PAR CES MOTIFS, LA COUR :
Statuant publiquement, contradictoirement et en dernier ressort :
Déclare recevable l'appel interjeté par la SARL ERIC PILLON ENCHERES PVE par remise manuelle au greffe de la requête aux fins d'assigner à jour fixe ;
INFIRME le jugement rendu le 30 septembre 2015 par le juge de l'exécution du Tribunal de grande instance de VERSAILLES statuant en matière de saisies immobilières en toutes ses dispositions, sauf en ce qu'il a déclaré recevable l'intervention de la SARL ERIC PILLON ENCHERES PVE ;
Statuant à nouveau,
Dit que la créance de M. [L] [K] n'est ni liquide ni exigible ;
Faisant droit à l'action paulienne de la SARL ERIC PILLON ENCHERES PVE,
Déclare inopposables à la SARL ERIC PILLON ENCHERES PVE les actes suivants :
+ la reconnaissance de dette du 1 er octobre 1888,
+l'acte du 26 avril 2013réitérant cettee reconnaissance et autorisant l'inscription d'une hypothèque judiciaire provisoire au profit de M. [L] [K],
+l'inscription hypothécaire qui a suivi,
+le commandement de payer valant saisie immobilière délivré le 3 septembre 2014 et publié le 12 septembre 2014 au service de la publicité foncière de Versailles 1, volume 2014 S n°32 ;
+l'assignation à l'audience d'orientation du 10 novembre 2014 et tous les actes afférents à la procédure de saisie immobilière ;
Prononce en conséquence la nullité du commandement et sa caducité à défaut d'immeuble disponible, la mainlevée de l'inscription hypothécaire et du commandement de payer valant saisie publiés par M. [K] ;
Déboute M. [L] [K] et la SCI DU CHATEAU de l'intégralité de leurs demandes ;
Condamne in solidum M. [L] [K] et la SCI DU CHATEAU à payer à la SARL ERIC PILLON ENCHERES PVE une somme de 10.000 € sur le fondement de l'article 700 du code de procédure civile, au titre des frais irrépétibles de procédure exposés tant en première instance qu'en appel ;
Condamne in solidum M. [L] [K] et la SCI DU CHATEAU aux entiers dépens, ceux d'appel pouvant être directement recouvrés conformément aux dispositions d e l'article 699 du code de procédure civile.

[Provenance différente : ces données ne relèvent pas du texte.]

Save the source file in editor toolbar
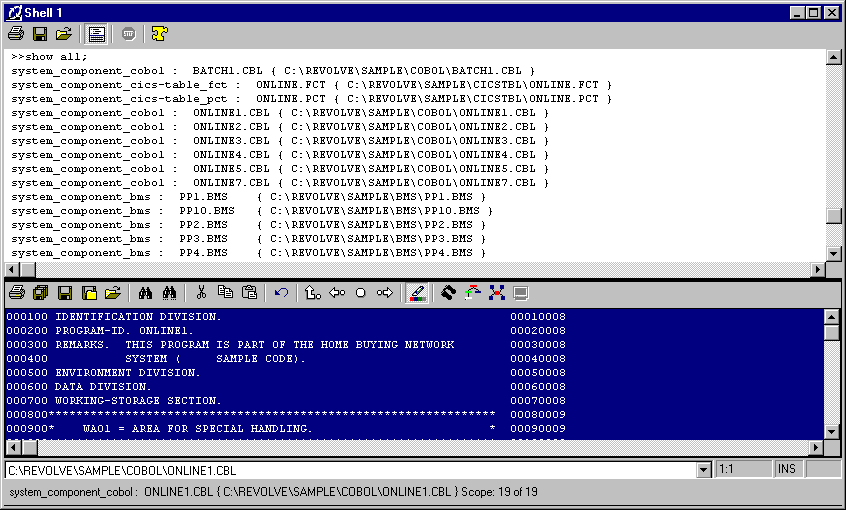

- prononcé par mise à disposition de l'arrêt au greffe de la cour, les parties en ayant été préalablement avisées dans les conditions prévues au deuxième alinéa de l'article 450 du code de procédure civile.
- signé par Madame MASSUET, conseiller faisant fonction de président,et par Madame RUIZ DE CONEJO, greffier, auquel la minute de la décision a été remise par le magistrat signataire.